When starting up a new business, one of the first things you should do is create an accounting system. You’ll need to accurately record all expenses and income right from the beginning. Read our guide to bookkeeping for small business owners below.
How to set up a small business bookkeeping system
There are a few basic procedures to follow when you’re just getting started as a business. Putting the proper systems into place ensures you can receive payments, track expenses, and record financial transactions accurately.
Step 1: Open a bank account.
You’ll need a new bank account for your small business that’s kept separate to your personal accounts. This is important for accurate bookkeeping, as it’s where you’ll see income coming in and expenses going out.

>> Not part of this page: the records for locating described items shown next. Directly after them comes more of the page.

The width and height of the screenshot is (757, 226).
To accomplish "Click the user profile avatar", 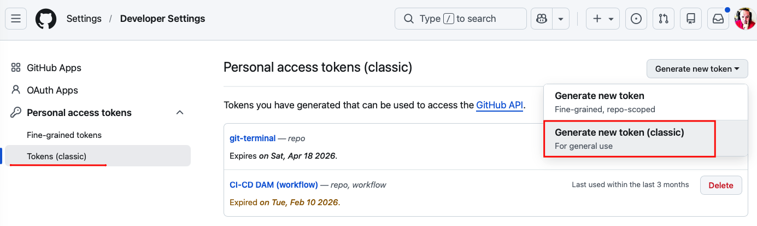I will (745, 19).
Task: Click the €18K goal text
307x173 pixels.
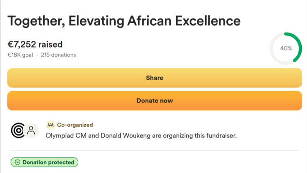Action: (20, 55)
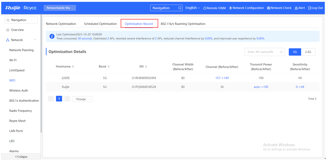Screen dimensions: 326x161
Task: Sort table by Hostname sort arrows
Action: pos(73,67)
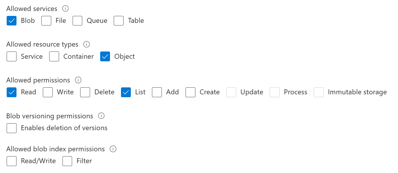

Step 2: Choose an accounting method.
Your business accounting method will determine how all relevant accounts are balanced. There are two accounting methods to choose from:
With the cash-based method of accounting, you only record expenses and income when the cash transaction is completed. You would only record revenue for a service after the customer has paid you.
With the accrual basis of accounting, you record income when the service is provided or sale is made, even if you don’t receive customer payment until later. Under the accrual basis, you use a double-entry accounting system to keep the books balanced. This means you must record two entries for each transaction: a debit and a credit.
Step 3: Decide how to record transactions.
The next step is to set up your personal accounts. You can opt to hire an accountant to get you started, purchase an accounting software program, or set up your own spreadsheets to record transactions by hand.
Step 4: Set up your terms of payment.
How will you accept client payments? This usually depends on the type of business you’re running. Most online retailers accept payments at the point of sale, for example. However, if you provide marketing or graphic design services, you might send invoices to clients when work is completed.
You’ll also need a method for accepting payments, whether it’s through a merchant account, third-party gateway, or integrated platform. Be sure to compare fees carefully before choosing any payment system, as these will cut into your sales profits.
Step 5: Set up the correct tax structure.
Of course, one of the main reasons for putting a strong business accounting system into place is to stay in line with all IRS regulations. Your tax role will depend on the business’s legal structure. For example, if you’re self-employed and register as a sole proprietor, LCC, or partnership, you’ll be able to simply claim all business income on your personal tax return each year. However, if you are starting a corporation it would be considered a separate tax entity.
Step 6: Think about your payroll system.
If your business is large enough that you’ll be hiring help, you’ll need to also put a payroll system into place. As with tax structure, part of small business bookkeeping is choosing the right definition: independent contractor or employee. If you’re hiring employees, you’ll be responsible for withholding taxes. However, if you’re working with independent contractors, you’ll need to file 1099 forms so it’s still important to track payments.
What documents are used in accounting for small businesses?
As with companies of any size, small business bookkeeping involves recording, tracking, and analyzing financial transactions. There are many documents used in accounting for small businesses, including:
Journal entries: You’ll need to record business transactions in a journal. These should be listed in chronological order, using the double-entry accounting method with separate accounts for debits and credits.
General ledger: Also called the books of final entry, the general ledger shows any changes you’ve made to the debit and credit accounts. It’s a general area where you can see each account’s current balance.
Trial balance: To test out the double-entry accounting system, you can prepare a trial balance using the recorded amounts from the general ledger. Ideally, the total credits should equal the total debits. If this isn’t the case, you’ll need to correct errors with adjusting entries.
Finally, after you’ve prepared all financial statements for the accounting period you can lay the groundwork for the next period by closing the books and preparing a post-closing trial balance.
That might seem like a lot to remember, but the hard part is simply getting everything set up. With accounting software and automated systems, it’s easy to track financial transactions and focus on growing your business.